## Task objective
Would you print the lines below exactly, beginning at the line that has "The width and" and stopping after the line that has "Viewport: 1108px width, 718px height."? Only those lines, and no pictures.

## Dataset
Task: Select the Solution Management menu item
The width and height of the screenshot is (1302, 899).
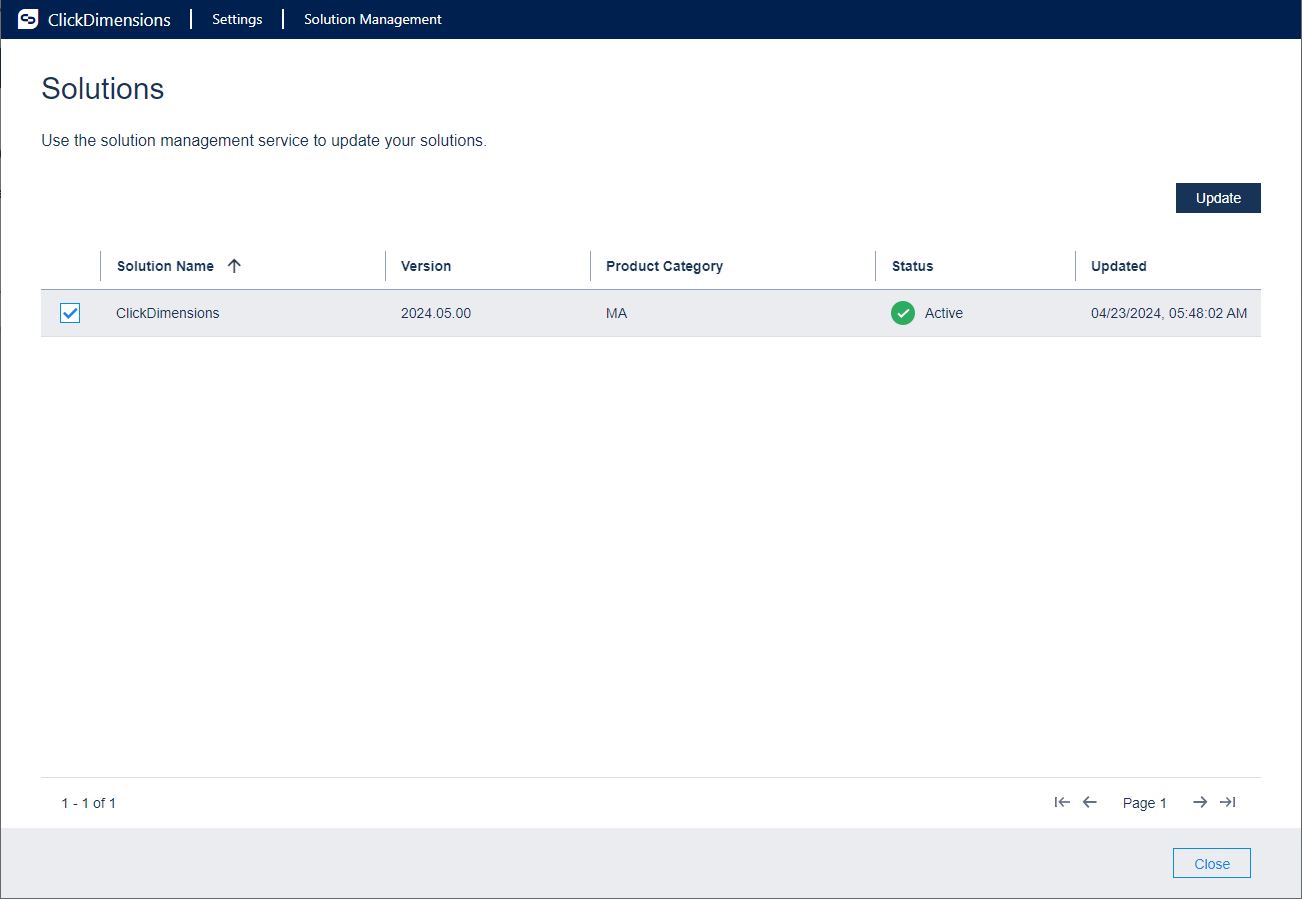Action: 372,19
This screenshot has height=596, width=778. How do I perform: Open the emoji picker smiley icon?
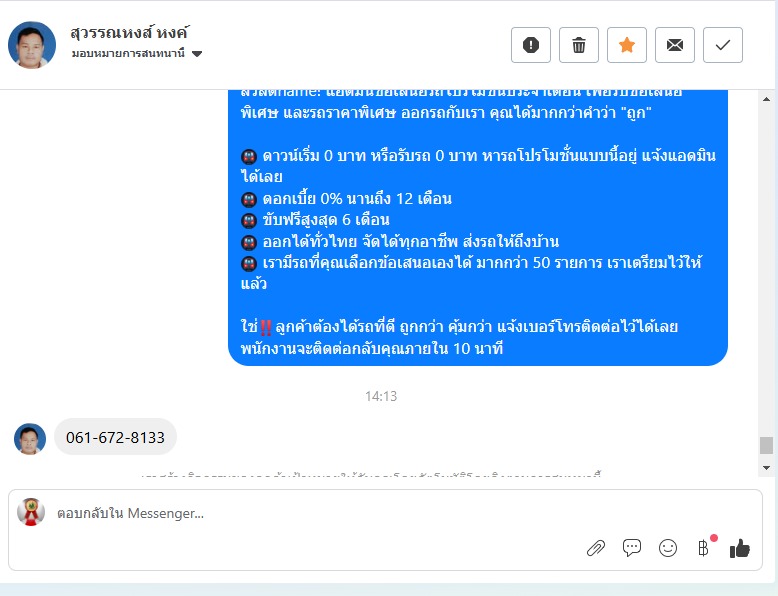point(668,548)
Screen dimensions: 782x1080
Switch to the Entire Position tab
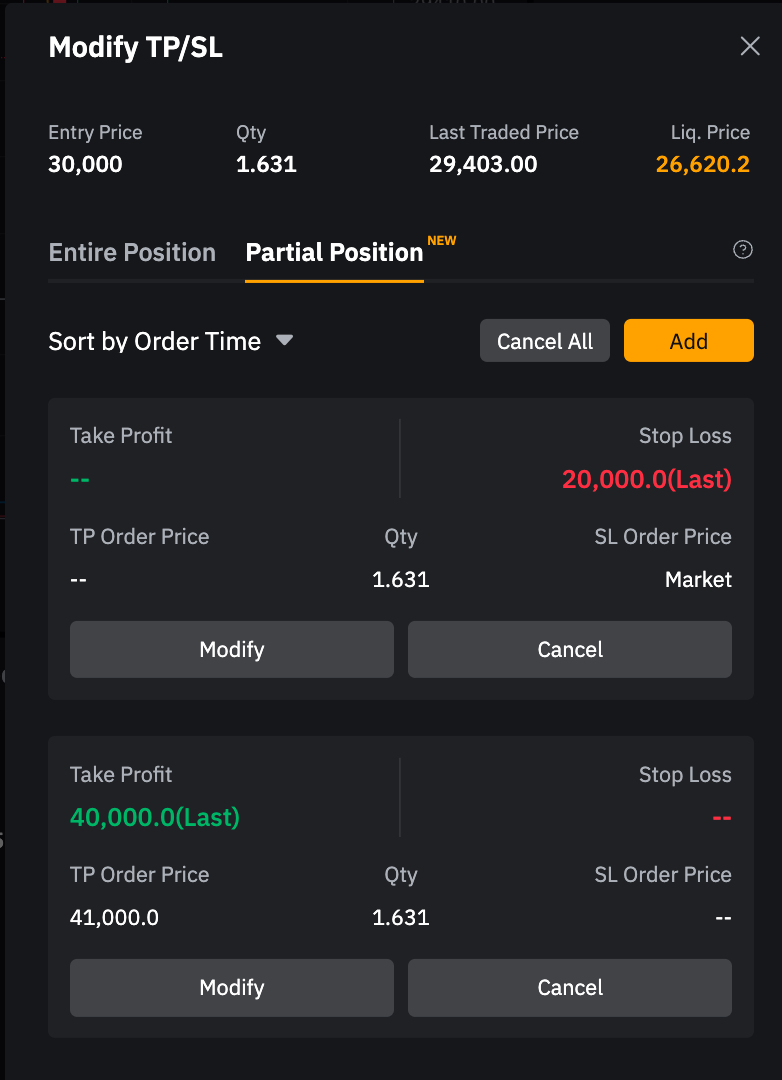[132, 252]
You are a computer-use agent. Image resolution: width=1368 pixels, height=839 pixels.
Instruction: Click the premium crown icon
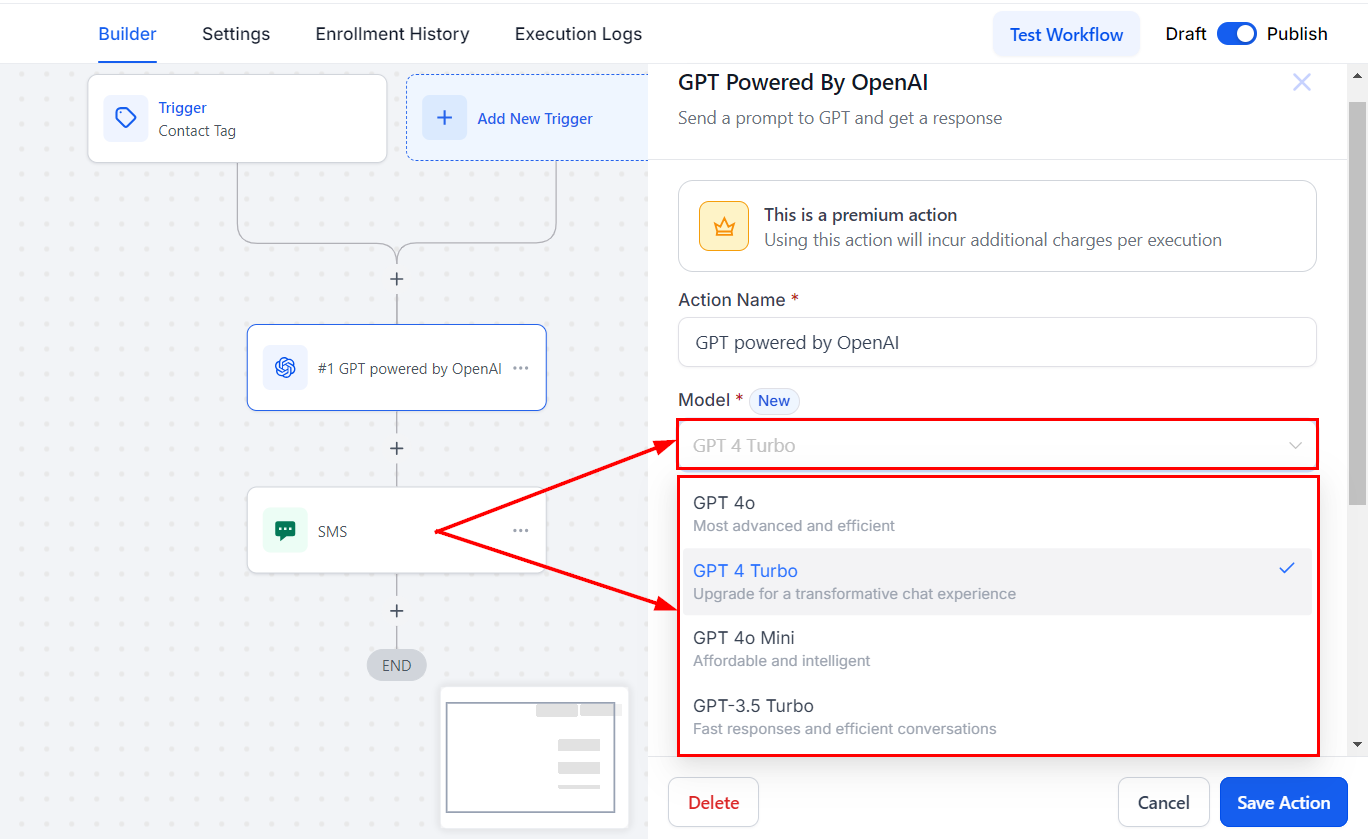[x=724, y=226]
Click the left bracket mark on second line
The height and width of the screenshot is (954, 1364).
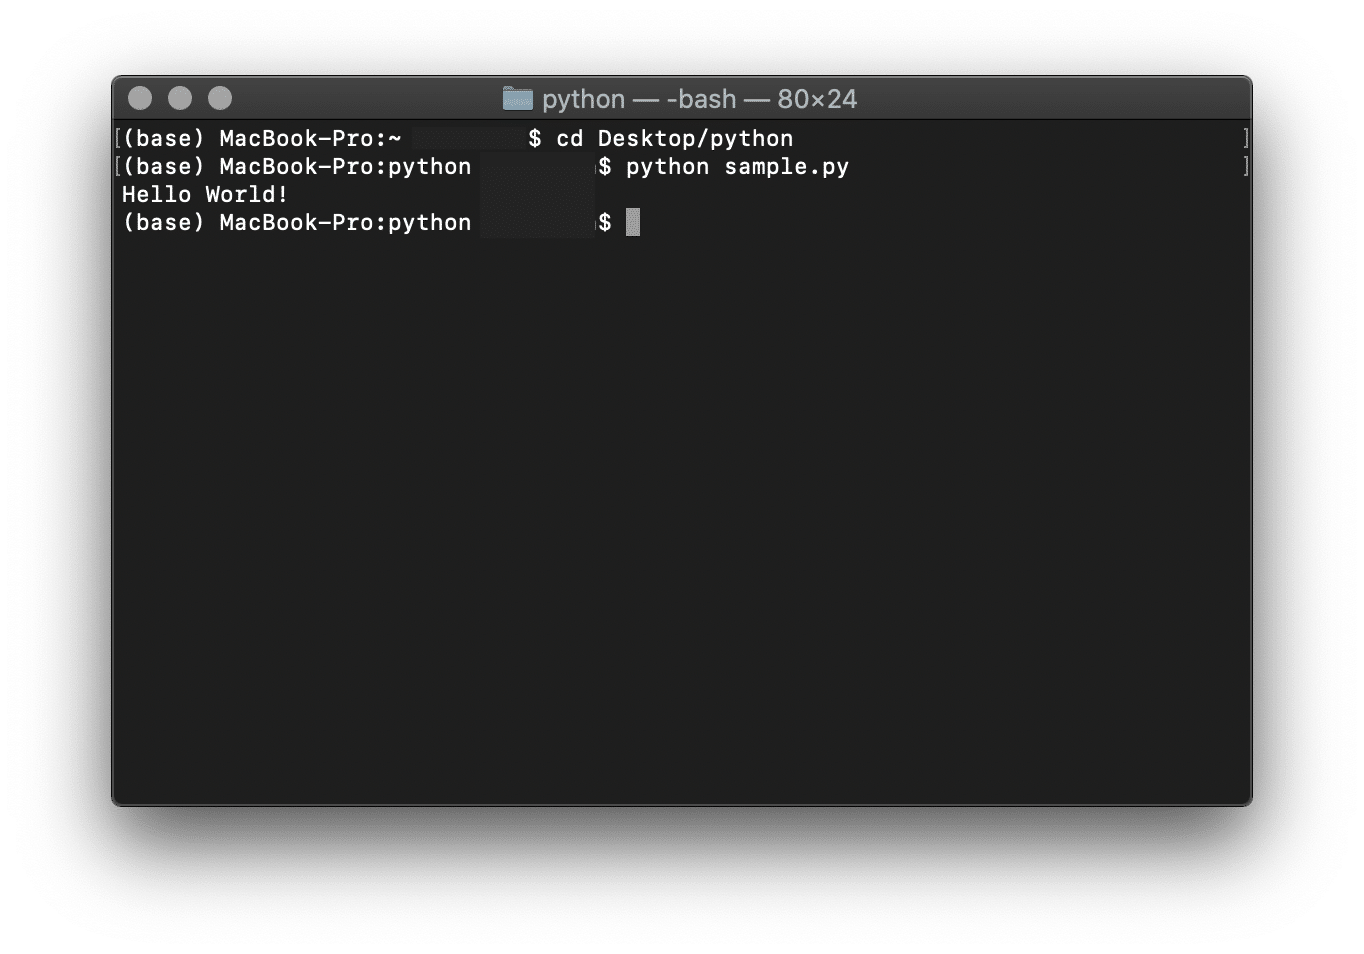[118, 166]
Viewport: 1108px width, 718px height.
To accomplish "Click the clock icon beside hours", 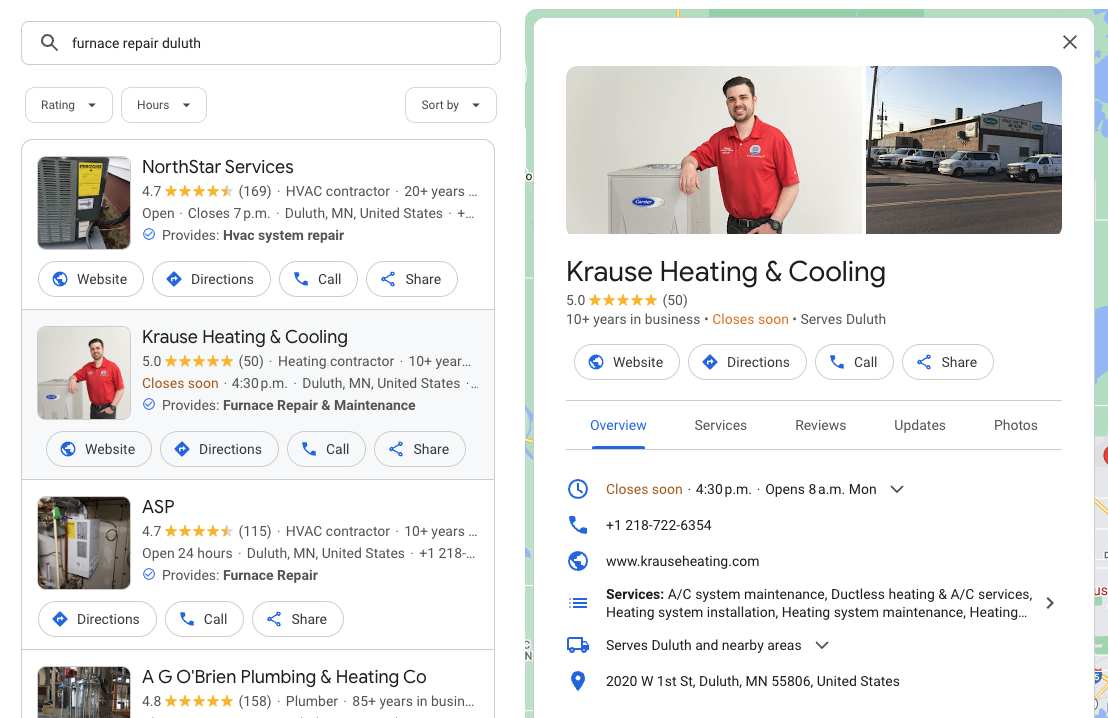I will [577, 489].
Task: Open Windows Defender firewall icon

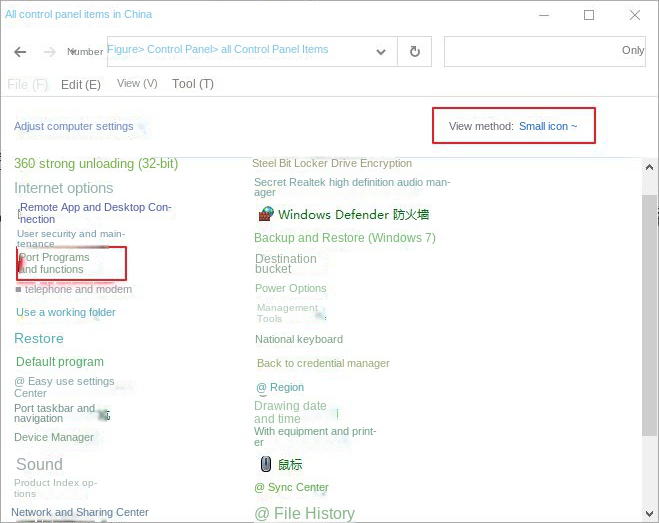Action: tap(266, 214)
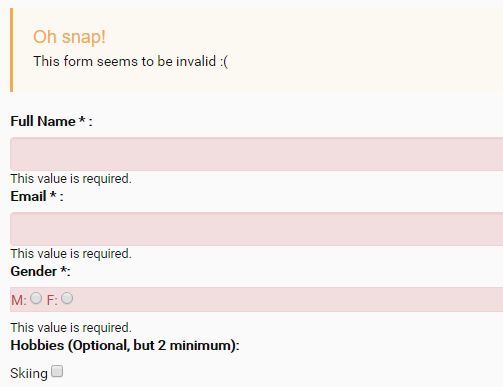Click the required error under Full Name

71,179
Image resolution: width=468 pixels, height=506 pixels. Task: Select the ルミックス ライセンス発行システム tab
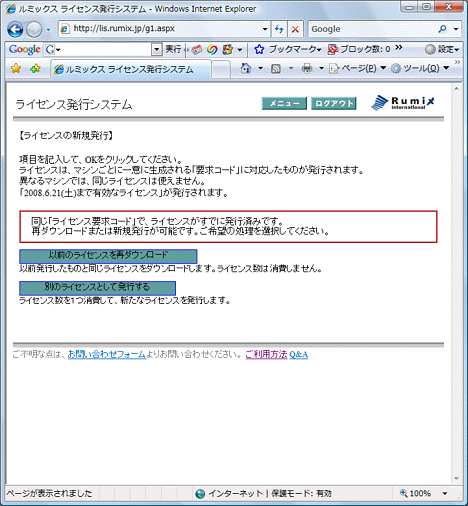click(131, 69)
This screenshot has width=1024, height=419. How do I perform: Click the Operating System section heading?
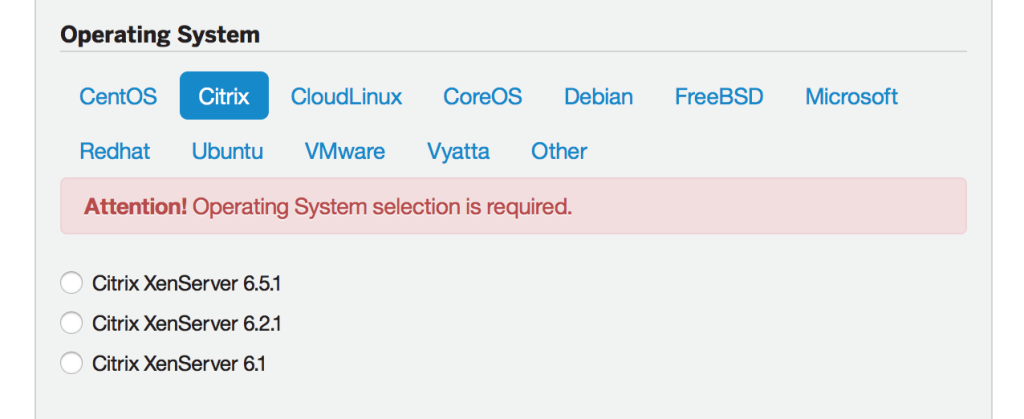click(160, 35)
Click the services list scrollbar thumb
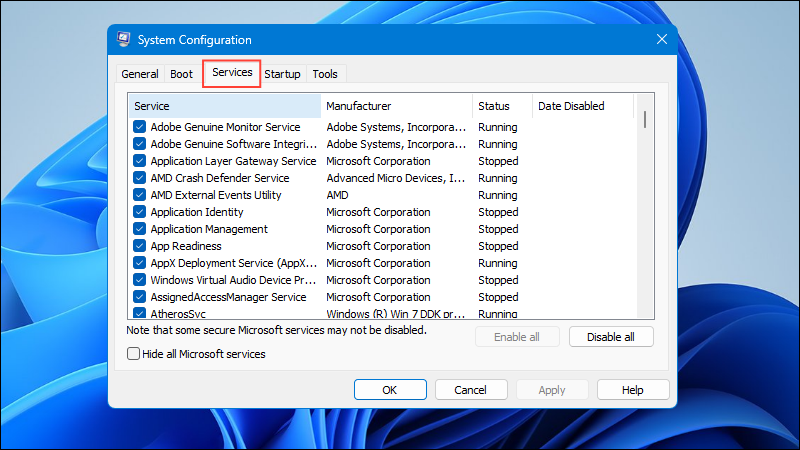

## Result of this exercise
The width and height of the screenshot is (1302, 899).
Action: 372,19
This screenshot has height=596, width=778. How do I perform: Open the emoji picker smiley icon?
point(668,548)
Screen dimensions: 782x1080
Switch to the Entire Position tab
[132, 252]
You are a computer-use agent. Image resolution: width=1368 pixels, height=839 pixels.
Instruction: Click the premium crown icon
[x=724, y=226]
Click the left bracket mark on second line
The height and width of the screenshot is (954, 1364).
[118, 166]
Viewport: 1108px width, 718px height.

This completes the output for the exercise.